Researchers have developed a new scoring method to help identify which older people are at greater risk for developing mild cognitive impairment (MCI), a condition that can eventually lead to full dementia.
“Our goal is to identify memory issues at the earliest possible stages,” said study author Ronald C. Petersen, M.D., Ph.D., of the Mayo Clinic in Rochester, Minn., and a member of the American Academy of Neurology.
“Understanding what factors can help us predict who will develop this initial stage of memory and thinking problems, called mild cognitive impairment, is crucial, because people with MCI have an increased risk of developing dementia.”
The study, published in the journal Neurology, recruited 1,449 participants, aged 70 to 89, who did not have current memory and thinking problems. At the beginning of the study and at visits every 15 months for an average of 4.8 years, subjects underwent memory and thinking tests. During the study period, 401 people, or 28 percent, developed MCI.
The scoring system took into account factors such as years of education, history of stroke or diabetes, and smoking. Researchers also factored in information gathered at the clinic visit, such as participants’ scores on tests of cognition as well as any reported symptoms of depression and anxiety.

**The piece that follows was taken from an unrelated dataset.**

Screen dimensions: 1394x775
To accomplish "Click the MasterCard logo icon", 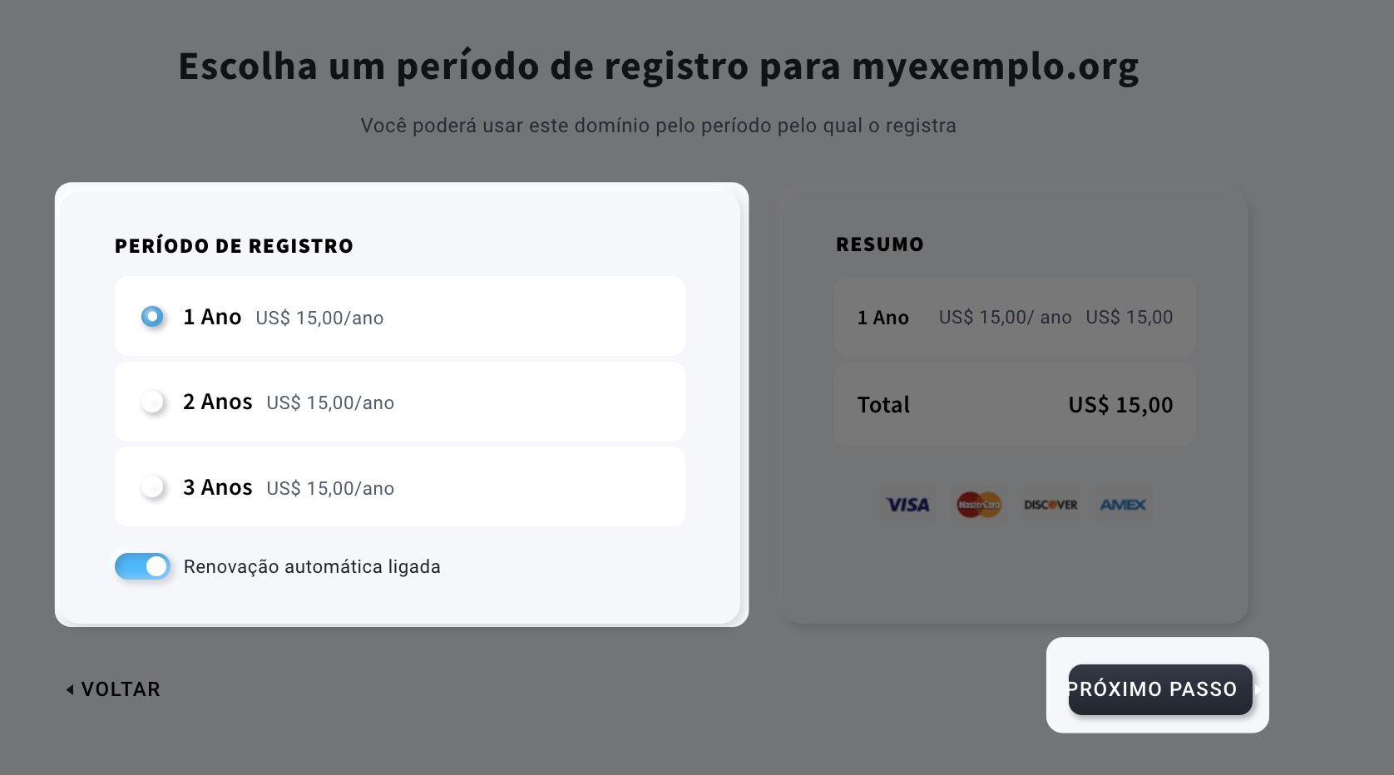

All factors were assigned a score based on how much they contributed to the risk of developing thinking problems. For instance, people who were diagnosed with diabetes before the age of 75 were given an extra 14 points, while those with 12 or fewer years of education were given two points.

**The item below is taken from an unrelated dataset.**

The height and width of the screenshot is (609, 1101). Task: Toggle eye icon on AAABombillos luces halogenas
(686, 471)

Among women, the group with the lowest risk had scores of less than 27 and the highest had scores of more than 46. For both men and women, those in the highest risk group were seven times more likely to develop mild cognitive impairment than those in the lowest group.
The biggest contributors to mild cognitive impairment were age, heart health risk factors, depression and anxiety disorders, and memory or functional abilities, which were all identified at the start of the study.
The APOE gene, which has been linked to a higher risk of dementia in previous studies, was determined to be only a moderate risk factor in the current study.
“This risk scale may be an inexpensive and easy way for doctors to identify people who should undergo more advanced testing for memory issues or may be better candidates for clinical trials,” said Petersen.